Whether in the short or long term, women are significantly less likely to survive a heart attack than men, a study reveals.
- 120,000 myocardial infarctions occur each year in France.
- About 10% of victims die within an hour and the one-year mortality rate is 15%.
- Nearly half of women under the age of 60 who suffer a myocardial infarction do not experience the classic symptoms.
Every day, in France, 200 women die of cardiovascular disease. Yet women’s hearts continue to be less well cared for than men’s.
This is demonstrated by a new study presented on Saturday March 19 at the ESC Acute CardioVascular Care 2022, a scientific congress of the European Society of Cardiology.
“Women and men in our study had similar clinical characteristics when they developed cardiogenic shock after a heart attack”, said Dr Sarah Holle, of Copenhagen University Hospital, Rigshospitalet (Denmark), who led the work. Emphasizing that clinicians do not make the same treatment decisions depending on whether the patient is a man or a woman, she pleads for a “greater awareness among healthcare professionals that women have heart attacks and can develop cardiogenic shock”.

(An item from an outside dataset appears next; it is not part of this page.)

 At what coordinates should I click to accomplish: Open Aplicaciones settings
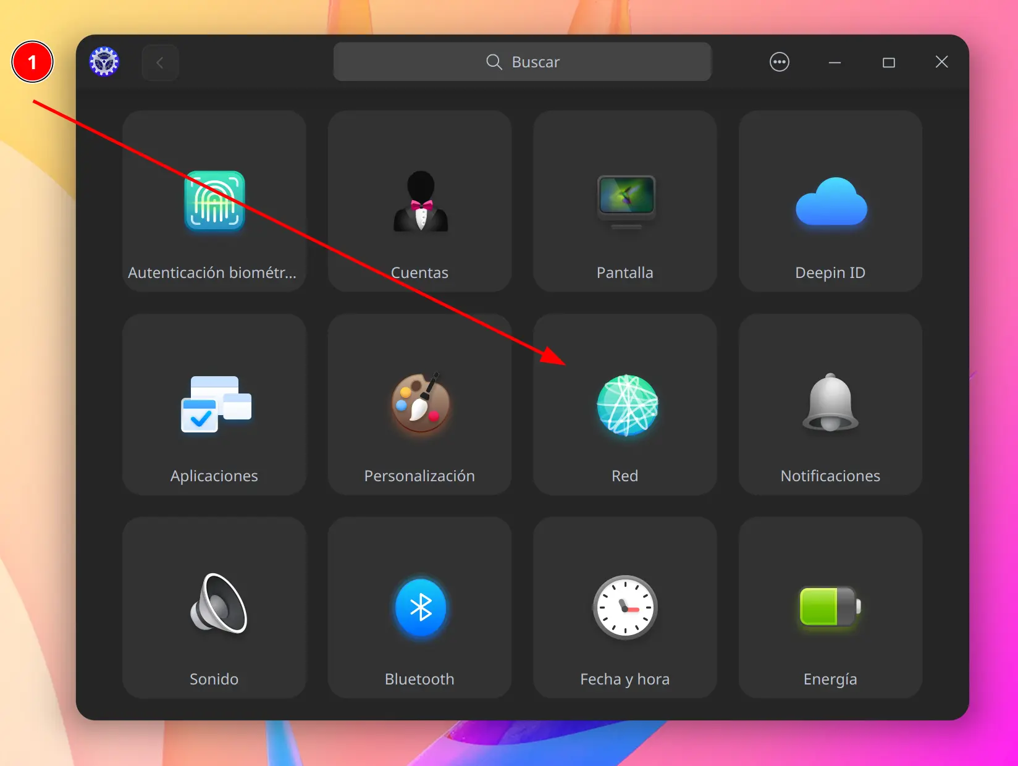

Gender differences in the management of cardiogenic shock
Usually caused by a heart attack, cardiogenic shock is a life-threatening condition in which the heart suddenly fails to pump enough blood to supply the body’s organs with oxygen. It would affect up to 10% of patients who have a heart attack, and only half of them survive.
To examine differences in treatment and survival between women and men who suffered heart attack and cardiogenic shock, researchers studied data from 1,716 heart attack patients with cardiogenic shock between 2010 and 2017. 438 (26%) were women, with an average age of 71, compared to 66 for men.

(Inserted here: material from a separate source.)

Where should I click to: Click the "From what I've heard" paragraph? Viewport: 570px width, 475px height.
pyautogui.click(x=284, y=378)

In cardiogenic shock, women and men had comparable clinical parameters such as blood pressure, heart rate, plasma lactate (a marker of oxygen level in organs) and left ventricular ejection fraction. (function of the heart pump).
Yet they often did not receive the same treatment. More specifically, only 19% of women versus 26% of men received mechanical circulatory support. A significantly higher proportion of women also underwent minimally invasive or surgical procedures to restore blood flow to clogged arteries (83% of women versus 88% of men), and mechanical ventilation (67% of women versus 82 % of men).
A lower short-term and long-term survival rate than men
This difference in care received has clear implications for women’s survival rates. The latter had much less chance than men of surviving in the short and long term: thirty days after the heart attack, only 38% of women were alive, against 50% of men. After 8.5 years, 27% of women were alive, compared to 39% of men.
According to Dr. Holle, “there is growing evidence that women with acute heart problems are more likely than men to have non-specific symptoms such as shortness of breath, nausea, vomiting, cough, fatigue and pain in back, jaw or neck”. This may be one of the reasons why more women than men were initially admitted to a local hospital, rather than a specialist hospital, suggests the researcher.
“Better recognition that women may have symptoms other than chest pain could minimize delays in diagnosis and treatment and potentially improve prognosis”she believes.